COVID Information and Resources - Updated 1.19.2021
Once-reluctant Mid-State student finds success outside her comfort zone
Ashley Jaramillo, Plainfield, is poised to graduate from Mid-State Technical College’s Business Management program this Sunday, but it wasn’t always a given that she would achieve the milestone.
Straight out of high school Jaramillo had started at Mid-State but found it wasn’t the right time for her. A few years later, sitting in her car before work and scrolling through Facebook, she realized her friends were getting degrees and buying houses. She thought, “I have a husband, I have a great family and I have a job…, but I felt like I hadn’t done anything else for myself.”
At Mid-State, Jaramillo would soon rewrite her expectations of college life. “I was scared since I thought it was going to be lecture halls,” she said. Once she realized that she was able to connect with instructors, she grew more comfortable and started to look at everything available to her. She decided to get involved.

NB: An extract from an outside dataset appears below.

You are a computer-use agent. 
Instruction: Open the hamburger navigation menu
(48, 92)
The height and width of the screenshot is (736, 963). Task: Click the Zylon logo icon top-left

“Opportunities start to come to you when you branch out and make connections with others and instructors,” said Jaramillo. “You can be that student who shows up and does homework and leaves, but it’s great to open up and talk to others. You get so much more out of your educational experience.”
Jaramillo has loved a lot of things about being a Mid-State student, but her work as a tutor for a fellow student who is visually impaired stands out the most. “When I committed to helping her, I also dedicated myself to being successful,” she said. “It’s a team effort.” Not only were both students successful, they both grew and changed from the experience. “There’s a lot that she taught me too—it really goes both ways.”
In the end, Jaramillo achieved far more at Mid-State than she ever expected, including being inducted into the Phi Theta Kappa Honor Society. “I studied so hard for my first exam back at Mid-State, and it paid off. I got my first 100 on any exam I had ever taken in my life, and it felt so good…. I wanted to feel like that again and again.” She also had the chance to represent Mid-State as a student ambassador, sharing her positive experiences with other students, staff, prospective students, community members and business partners.
Juggling family, a job, academics and just life in general was hard, but as Jaramillo puts it, “You can’t quit because life got hard.” Her next challenge? Figuring out where her passion lies to guide her to her next career. “I am no longer afraid to take the leap and begin my own business,” she said. “Success is knowing which risks to take, and how to eliminate risks.”